## What this task involves
Copy the lines below verbatim, starting at the line that contains "coordinates (1067, 632)." and ending at the line that contains "center [438, 28].".

Lines listed in a dataset
● ● ● ●

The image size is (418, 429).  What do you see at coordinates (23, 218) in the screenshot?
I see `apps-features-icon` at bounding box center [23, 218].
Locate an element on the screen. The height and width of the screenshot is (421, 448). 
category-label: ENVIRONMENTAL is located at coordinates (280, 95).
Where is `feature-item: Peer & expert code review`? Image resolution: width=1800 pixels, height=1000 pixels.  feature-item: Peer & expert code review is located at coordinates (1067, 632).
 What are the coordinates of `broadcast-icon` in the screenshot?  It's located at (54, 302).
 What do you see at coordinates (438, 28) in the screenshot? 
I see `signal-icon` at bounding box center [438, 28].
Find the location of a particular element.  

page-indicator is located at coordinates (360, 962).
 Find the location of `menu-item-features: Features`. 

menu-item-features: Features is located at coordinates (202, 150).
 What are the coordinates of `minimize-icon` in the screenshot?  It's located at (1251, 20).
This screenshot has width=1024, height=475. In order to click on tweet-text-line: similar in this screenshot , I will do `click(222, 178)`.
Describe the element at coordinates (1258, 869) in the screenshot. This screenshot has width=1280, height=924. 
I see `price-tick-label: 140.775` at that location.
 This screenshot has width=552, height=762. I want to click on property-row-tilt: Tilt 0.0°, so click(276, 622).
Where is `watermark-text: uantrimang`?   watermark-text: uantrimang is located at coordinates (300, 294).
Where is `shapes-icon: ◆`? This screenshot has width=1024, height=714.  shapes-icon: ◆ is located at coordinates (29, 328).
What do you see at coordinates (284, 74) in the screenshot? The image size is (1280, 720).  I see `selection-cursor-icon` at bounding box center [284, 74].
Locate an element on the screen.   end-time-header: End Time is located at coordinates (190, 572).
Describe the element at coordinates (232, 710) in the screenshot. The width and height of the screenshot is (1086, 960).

● ● ● ●

## Your solution
Where is `feature-item: Peer & expert code review`? Image resolution: width=1800 pixels, height=1000 pixels.  feature-item: Peer & expert code review is located at coordinates (1067, 632).
 What are the coordinates of `broadcast-icon` in the screenshot?  It's located at (54, 302).
 What do you see at coordinates (438, 28) in the screenshot? 
I see `signal-icon` at bounding box center [438, 28].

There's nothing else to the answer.